What needs to be done
Among the entries that follow, find the lines containing the string "Απορρήτου" and copy them.

----------

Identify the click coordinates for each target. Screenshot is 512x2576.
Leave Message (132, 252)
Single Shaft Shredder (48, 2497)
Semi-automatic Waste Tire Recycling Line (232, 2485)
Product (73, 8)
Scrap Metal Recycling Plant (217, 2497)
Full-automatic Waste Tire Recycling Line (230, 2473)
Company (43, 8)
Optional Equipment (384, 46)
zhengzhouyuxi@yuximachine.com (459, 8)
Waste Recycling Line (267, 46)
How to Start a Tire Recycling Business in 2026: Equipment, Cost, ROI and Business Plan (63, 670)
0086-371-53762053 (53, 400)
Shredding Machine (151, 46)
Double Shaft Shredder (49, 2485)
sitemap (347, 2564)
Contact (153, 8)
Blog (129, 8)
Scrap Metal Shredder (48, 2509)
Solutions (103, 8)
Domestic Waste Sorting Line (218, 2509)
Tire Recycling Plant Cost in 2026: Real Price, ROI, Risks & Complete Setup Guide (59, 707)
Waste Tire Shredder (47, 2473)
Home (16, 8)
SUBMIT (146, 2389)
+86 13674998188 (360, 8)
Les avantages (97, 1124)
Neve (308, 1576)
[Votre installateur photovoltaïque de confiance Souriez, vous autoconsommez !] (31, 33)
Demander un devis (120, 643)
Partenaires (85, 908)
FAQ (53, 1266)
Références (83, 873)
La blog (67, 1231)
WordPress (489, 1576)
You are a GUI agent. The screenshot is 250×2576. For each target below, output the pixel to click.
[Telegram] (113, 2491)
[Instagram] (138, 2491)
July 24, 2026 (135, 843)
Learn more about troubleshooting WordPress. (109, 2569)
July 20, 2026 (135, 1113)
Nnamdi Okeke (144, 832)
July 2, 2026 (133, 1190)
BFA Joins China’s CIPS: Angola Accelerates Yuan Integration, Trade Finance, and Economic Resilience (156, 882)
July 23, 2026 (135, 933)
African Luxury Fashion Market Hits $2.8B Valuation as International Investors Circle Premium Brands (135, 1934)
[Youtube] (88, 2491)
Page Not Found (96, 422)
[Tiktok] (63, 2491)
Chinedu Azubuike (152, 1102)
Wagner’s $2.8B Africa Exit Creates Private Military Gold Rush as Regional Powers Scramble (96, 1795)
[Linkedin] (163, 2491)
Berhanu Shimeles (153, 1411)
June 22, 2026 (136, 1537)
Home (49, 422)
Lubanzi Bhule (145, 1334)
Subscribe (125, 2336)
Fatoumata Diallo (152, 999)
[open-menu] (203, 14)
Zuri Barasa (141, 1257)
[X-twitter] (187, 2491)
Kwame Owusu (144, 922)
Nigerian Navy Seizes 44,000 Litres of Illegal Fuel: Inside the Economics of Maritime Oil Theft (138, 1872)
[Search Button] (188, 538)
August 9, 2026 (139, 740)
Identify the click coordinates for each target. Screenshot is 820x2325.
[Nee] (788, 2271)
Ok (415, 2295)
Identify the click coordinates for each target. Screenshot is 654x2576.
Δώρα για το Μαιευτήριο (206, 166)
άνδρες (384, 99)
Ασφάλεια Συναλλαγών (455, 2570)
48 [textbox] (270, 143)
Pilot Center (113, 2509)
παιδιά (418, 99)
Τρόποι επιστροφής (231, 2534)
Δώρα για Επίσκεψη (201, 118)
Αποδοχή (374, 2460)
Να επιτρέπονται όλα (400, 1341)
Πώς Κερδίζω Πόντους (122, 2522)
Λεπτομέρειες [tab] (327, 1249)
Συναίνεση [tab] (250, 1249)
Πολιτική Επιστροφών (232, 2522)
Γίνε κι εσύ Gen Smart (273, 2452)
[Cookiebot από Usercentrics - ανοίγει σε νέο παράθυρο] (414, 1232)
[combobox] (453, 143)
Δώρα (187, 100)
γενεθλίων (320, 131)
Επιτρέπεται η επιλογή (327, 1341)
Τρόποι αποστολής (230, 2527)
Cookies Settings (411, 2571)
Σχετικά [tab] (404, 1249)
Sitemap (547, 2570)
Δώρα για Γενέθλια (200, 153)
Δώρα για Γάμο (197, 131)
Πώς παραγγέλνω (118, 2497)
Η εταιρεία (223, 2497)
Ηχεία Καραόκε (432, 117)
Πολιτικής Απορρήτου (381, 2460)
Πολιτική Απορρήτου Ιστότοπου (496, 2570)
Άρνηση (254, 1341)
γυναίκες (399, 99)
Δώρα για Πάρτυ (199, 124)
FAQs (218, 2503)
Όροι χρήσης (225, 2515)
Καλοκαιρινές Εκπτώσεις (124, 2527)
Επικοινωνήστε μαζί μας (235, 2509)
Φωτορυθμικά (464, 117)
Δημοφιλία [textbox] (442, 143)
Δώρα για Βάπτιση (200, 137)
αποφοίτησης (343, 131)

----------

Solution for this exercise
Πολιτικής Απορρήτου (381, 2460)
Πολιτική Απορρήτου Ιστότοπου (496, 2570)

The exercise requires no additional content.